“I had been a seamstress for 8 years when I saw an ad to start a clothing label here in India with a partner. I moved to Goa from LA, then the place I was living in burned down and I decided I didn’t want to make dresses anymore, but I want to stay in India.”
This was the woman’s intro on an HGTV show where she was going to find a new dream home for the next step in her career, which was becoming “a digital nomad.”
She was also radiant. Bright, vibrant eyes, flawless skin. In hindsight, her beauty probably struck me especially cause I’m at least a decade older and bought my first wrinkle serum this week, but still, who needs to be that stunning?!?
As she wandered through the streets of Goa in search of a perfect home, I had a lot of thoughts. These included, but were not limited to, “What a space cadet. You’ll just stop your career and start a new one in a foreign country? Okay.” “She thinks she can just get everything she wants in a home where she has no actual job? You’re not in Kansas anymore, sweetie.” “Seriously, how is her skin so smooth?”

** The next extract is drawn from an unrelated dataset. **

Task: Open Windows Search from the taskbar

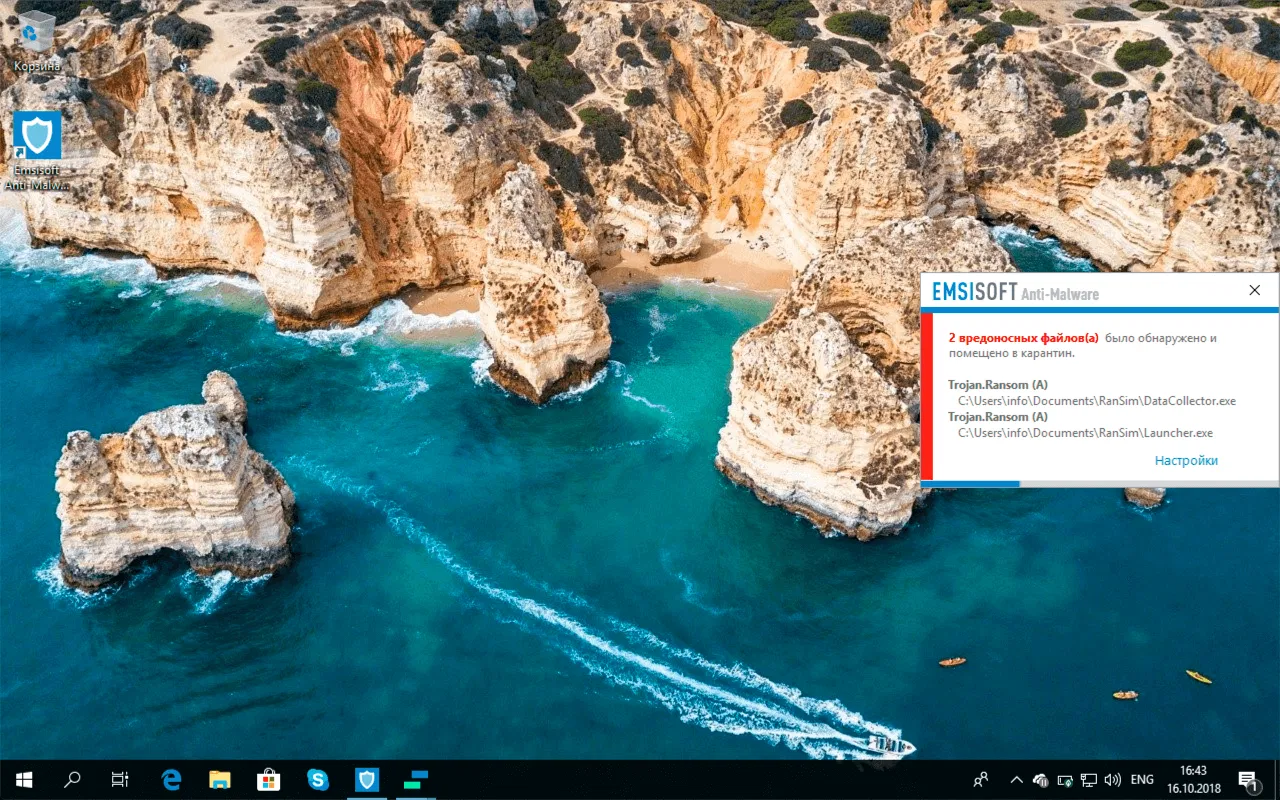Action: point(71,779)
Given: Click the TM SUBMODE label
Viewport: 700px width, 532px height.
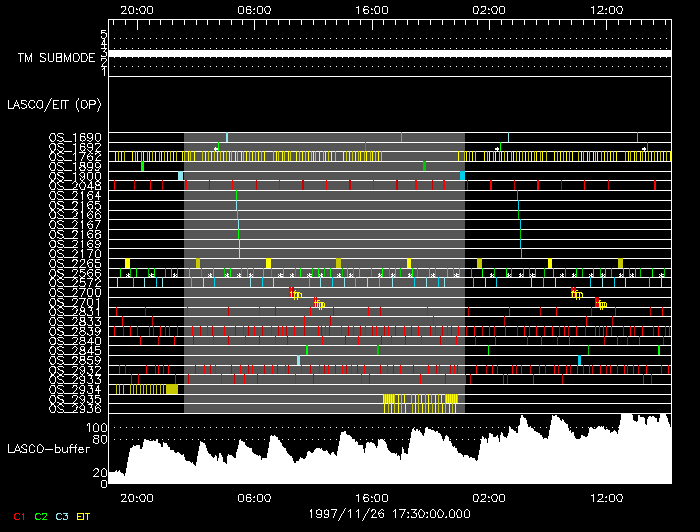Looking at the screenshot, I should (57, 58).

In all honestly, I was nearly vitriolic. I disliked her immensely. And that’s not my vibe. I like liking people. We’re all smart and wise and interesting in our own way. So this harsh reaction was out of character. But here’s where it gets interesting. I am learning that when something makes me react strongly, it’s time to take a look inside. Why all the snark? What was happening inside me?
The voice in my head came up with an answer pretty quickly. I’m at a point in my life where I’m ready for change. I’m ready for something new. I’m ready to work on smooth skin and a new lifestyle and a job that earns me lots of money and challenges me and aligns deeply with who I am the gifts I have. But, y’know, there’s been a pandemic on the go, and I’ve been laid off twice and started two new jobs remotely in 17 months. I’ve moved twice. I’ve faced the mortality of people that I love. I’ve made long overdue health-related changes. And yet, despite all that, I’m not as far along as I want to be. I’m doing great, all things considered, but I haven't started working on the big, audacious dream I have yet.
So that pretty, relaxed, idealistic beauty made me want to scratch her eyes out because she’s living my life. Because I’m jealous. She’s running free and listening to her gut, dreaming so big that she won’t fail and has total belief that she’s in the right place at the right time. She’s not the idiot here, is she? She’s pure and unafraid and is going to live a big, bold adventure, even if she doesn’t make it as a digital nomad.
I don’t hate her, I’m just excited for it to be my time to fling myself into the unknown, and for the first time in 17 months, to do it on purpose.
small//shift: Listen to your Jealousy. The next time your temper rises or judgement takes over, pause and turn inward. What’s your unmet need? What’s struggling to make its way to the surface? What’s the dream you’ve been squashing? Jealousy isn’t about what others are doing, it’s about what we’re not.